The actor continued to rely on established lateral‑movement weaponizers. PteroLNK and PteroPaste were used to infect USB drives and mapped network drives with malicious LNK files that, when opened, triggered retrieval of downloader malware. ESET also observed PteroSetup, a Visual Basic Script (VBScript) weaponizer first detected in January 2021 and thought to be discontinued; that tool scans USB and mapped drives for legitimate installer files and, if found, replaces them with 7z self‑extracting archives that contain the original installer plus a malicious VBScript downloader.

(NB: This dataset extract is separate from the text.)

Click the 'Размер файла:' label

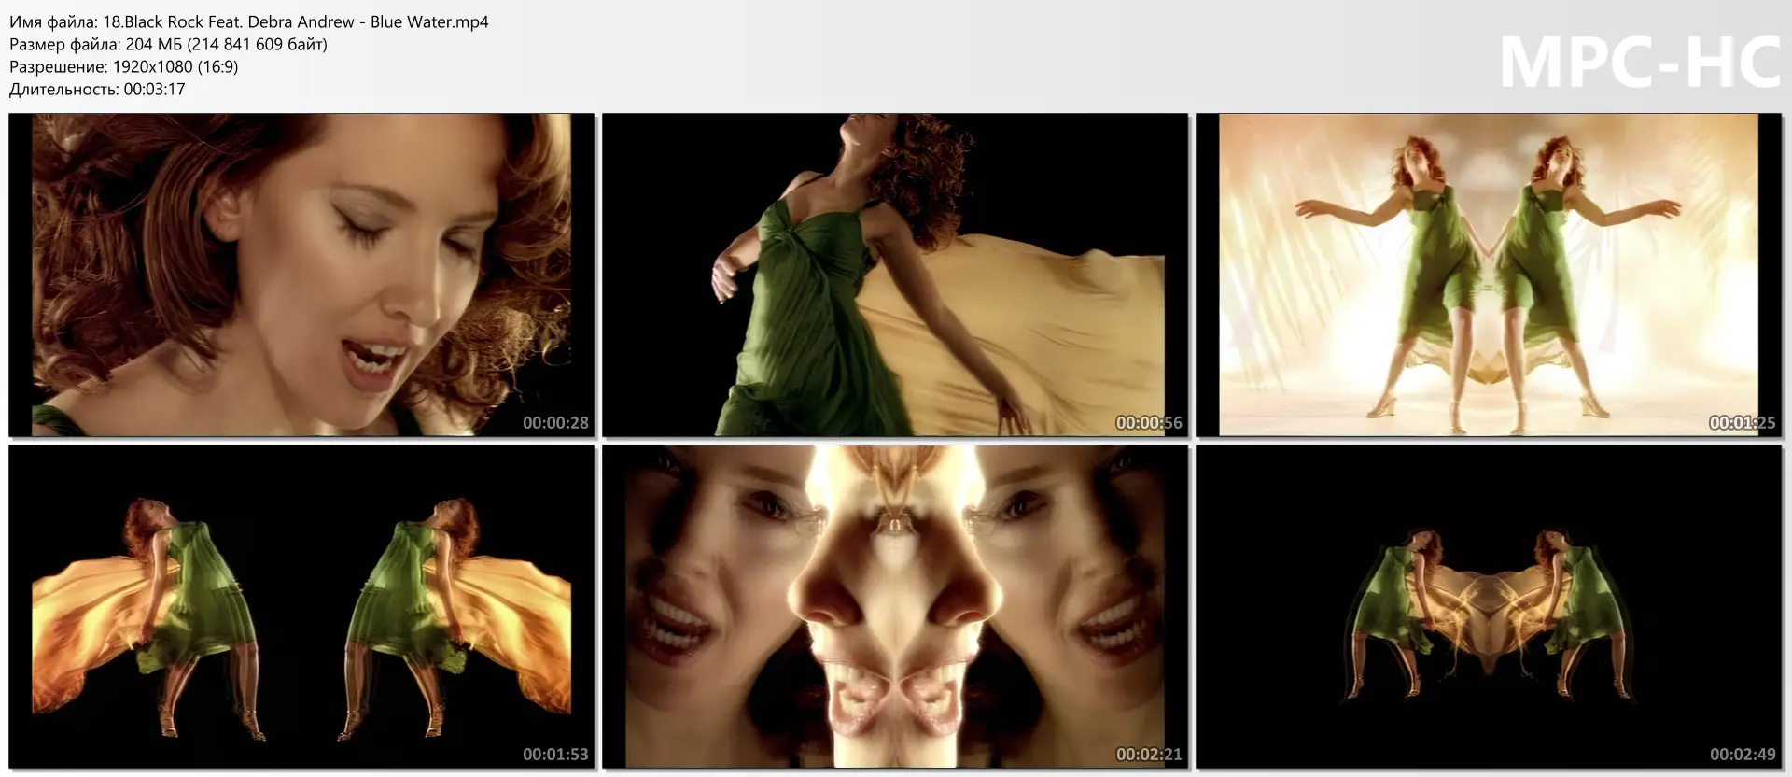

New tools and expanded malware arsenal

ESET documented six new PowerShell‑oriented tools that broaden Gamaredon’s custom arsenal and enable in‑memory execution and remote fetching of payloads:

  • PteroDee and PteroCache — for fetching and executing PowerShell payloads in memory.
  • PteroDum — for fetching and executing VBScript payloads in memory.
  • PteroOdd — fetches a single PowerShell payload using the Telegra.ph API; ESET notes it was likely used in campaigns where Gamaredon collaborated with Turla.
  • PteroEffigy — fetches the command‑and‑control server using the GoFile cloud storage service.
  • PteroPaste — weaponizes USB drives and downloads additional PowerShell payloads via an encrypted channel.

These additions augment previously observed components such as PteroSand and the older VBScript toolset, increasing the options for staged execution and covert delivery.

Creative abuse of cloud hosting, dead drops, tunnels, and serverless workers

ESET highlighted a marked increase in Gamaredon’s reliance on third‑party services to hide back‑end infrastructure. "In 2025, the group's reliance on third‑party services grew significantly, with tunnel services and serverless worker platforms becoming an increasingly important part of how it hid its real back‑end infrastructure," ESET said.

The group used a wide range of legitimate services as dead‑drop resolvers and exfiltration channels, including Telegra.ph, Teletype, Rentry.co, Write.as, Dropbox, GoFile, DEV Community (dev.to), Mastodon, Lesma, Nopaste.net, Paste.ee, Wasabi, Tebi, and Intercolo. ESET concluded that Gamaredon "further expanded its use of dead drops, tunnels, workers, dynamic DNS, and cloud storage, making its operations more flexible and harder to disrupt."

What this means for Ukrainian governmental and military institutions, security teams, and cloud providers

  • Ukrainian governmental and military institutions: As primary targets, they must treat HTA downloaders, LNK‑based propagation, and the exploitation vector CVE‑2025‑8088 as immediate operational concerns and monitor for USB and mapped drive tampering and unexpected Startup folder entries.
  • Security teams and incident responders: The growth in in‑memory PowerShell and VBScript tools, plus the use of many cloud platforms and dead drops, means defenders should look beyond single‑host indicators and correlate activity across cloud service access patterns, dynamic DNS changes, and tunnel/serverless worker usage.
  • Cloud and hosting providers: Services named in ESET’s list — including GoFile, Dropbox, Wasabi, and the various paste and blogging platforms — are being used as dead drops and C2 resolvers and may need focused abuse detection and takedown coordination to disrupt these channels.

ESET’s reporting paints a picture of a persistent operator compensating for relatively simple malware with frequent updates and operational flexibility. The group’s November‑style proliferation of custom PowerShell tools and its adoption of tunnels, serverless workers, and an array of public hosting and paste services make the campaign harder to trace and interrupt. As ESET notes, activity patterns tied to Russian and Crimean holidays — and a pause in updates around those dates — "further suggest that Gamaredon operators are probably government‑affiliated employees."

The practical question the reporting leaves to defenders is precise and urgent: can monitoring and cooperative controls across the many legitimate services Gamaredon abuses be scaled quickly enough to sever the actor’s blend of simple on‑host loaders and sophisticated, cloud‑based concealment? ESET’s findings make clear that disrupting the chain will require attention to both the small binaries and the public services that point them to hidden infrastructure.